Paul Chambers (44) and Paul Corcoran (39) second and third in command of the council’s information systems department, were sentenced to 200 hours and 250 hours of community service respectively, by Judge John Burgess at Nottingham Crown Court on Tuesday.

The men were told that a charge of conspiring to defraud the council will be withdrawn.

Corcoran, of Clipstone, previously admitted ten thefts of laptop computers and one of a computer hard drive.

Chambers, of Mansfield, admitted five thefts of laptops.

Judge Burgess told them: “Everyone in Newark is interested in this and rightly so because you were employed by the people of Newark.

“Every theft was effectively a theft from the ratepayer.”

The judge said the breach of trust was enormous and deplorable. He said it was right that both men lost their jobs.

The prosecutor, Mr Martin Hurst, said a council internal audit led to the police being called.

The court heard that Chambers was bankrupt, owing £37,000, and would not be able to repay the cash equivalent of the computers he stole. The judge ordered he pay a nominal sum of £1.

The court heard that the value of the computer equipment when new was a combined £17,000 but had largely depreciated in value.

In one instance a mix-up led to 30 laptops being delivered rather than the 15 ordered.

The head of information systems, Clifford Sanderson, ordered that the surplus be retained rather than sent back but not all were entered on to the council’s inventory, Mr Hurst said.

Corcoran, who has just set up his own business, must pay back within 28 days the £2,900 he made through selling the stolen computers on Ebay and, on two occasions, to a friend in the carpark at Kelham Hall.

The judge accepted that many of the computers taken by Corcoran had outlived the four-year cycle for such equipment at Kelham Hall.

The money Corcoran must pay, with an added £500 costs, falls under the Proceeds of Crime Act and goes into a central fund.

If the council wants the equivalent in compensation it must, agreed the judge, pursue the two through the civil courts.

Chambers, said his counsel, Mr Robin Brown, had not sought to sell his stolen items but passed them to his family and kept some in order to upgrade his own equipment.

Mr James Hodivala, for Corcoran, said he was a family man with two young children and was a carer for some family members. He had debts, aside from his mortgage, of £30,000.

After the case, the chief executive of the district council, Mr Andrew Muter, said the council had written to the Crown Prosecution Service to ask why a compensation order was not pursued.

He said seeking compensation through the civil courts would cost the council money, whereas there would have been no further cost if it had been pursued through the criminal case.

The sacked head of information systems, Clifford Sanderson (46) of Leicester, admitted conspiring to steal from the council and conspiracy to defraud the council.

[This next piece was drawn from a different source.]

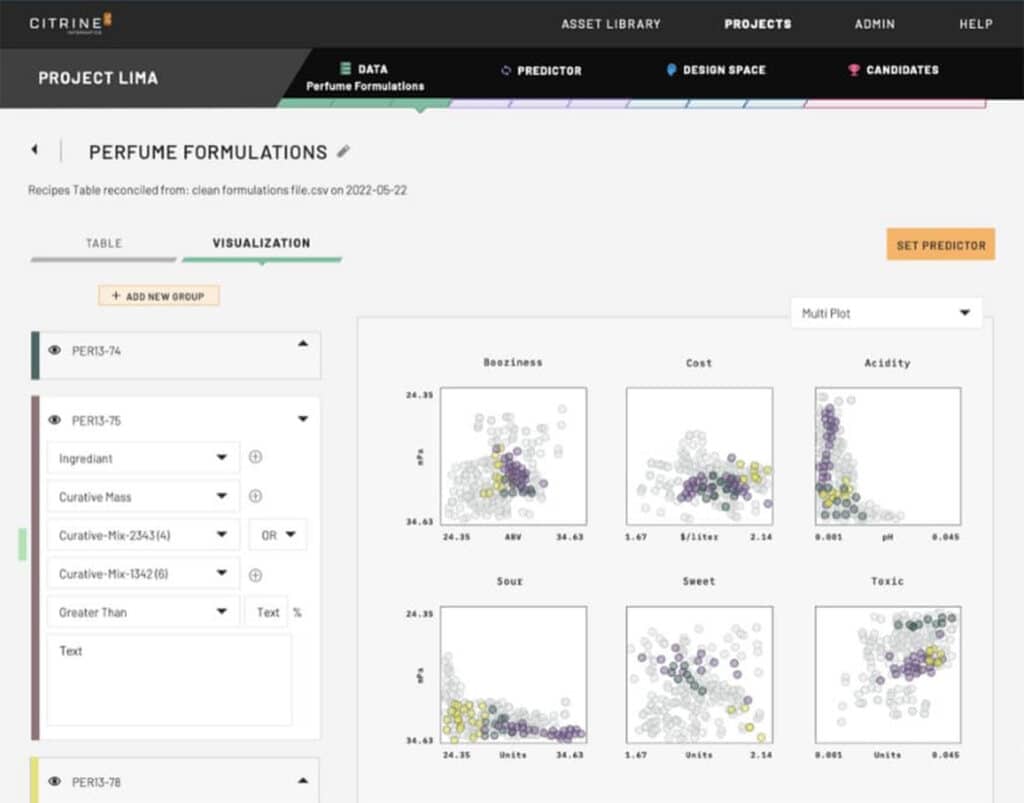Click the Citrine logo in the header
The width and height of the screenshot is (1024, 803).
coord(70,23)
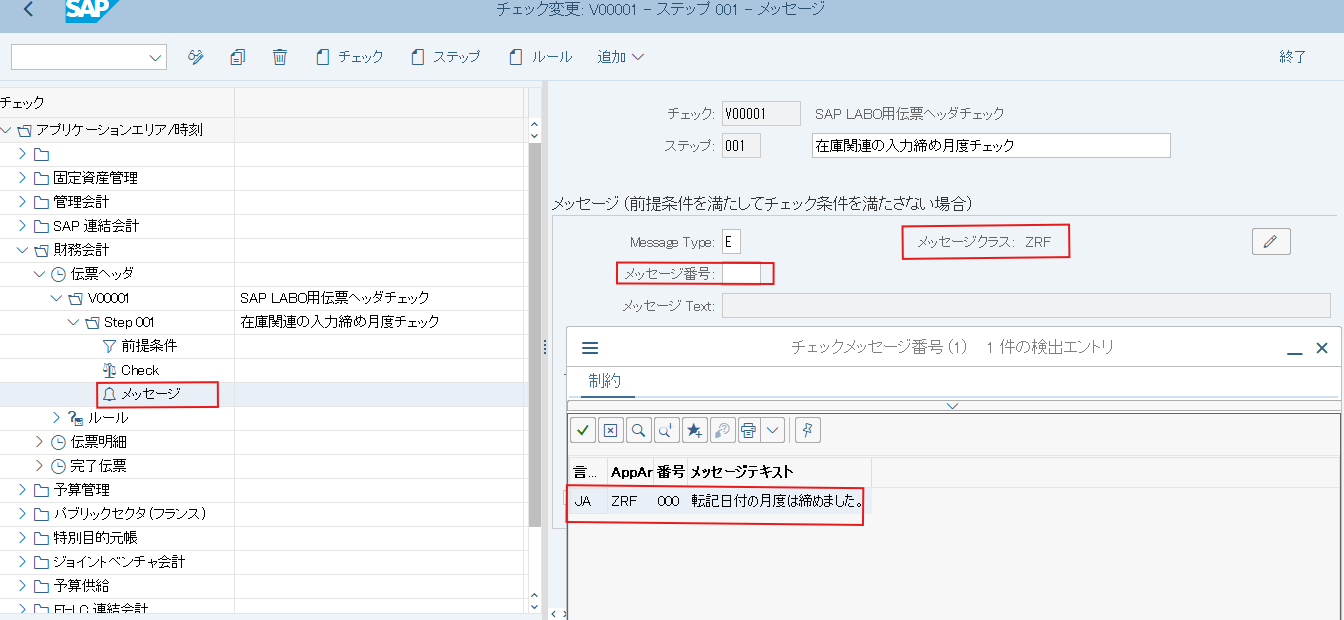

Sanderson has also pleaded guilty to the possession of a sawn-off shotgun. No evidence was offered against him on five counts of making an indecent image of a child.

A regional sales manager for a company called Black Box Network Services, Steven Dudley (31) of Beeston, has admitted conspiring to steal from the council with Sanderson between January 1, 2001 and May 12, 2006.

The conspiracy relates to thefts of computer equipment and contract kickbacks.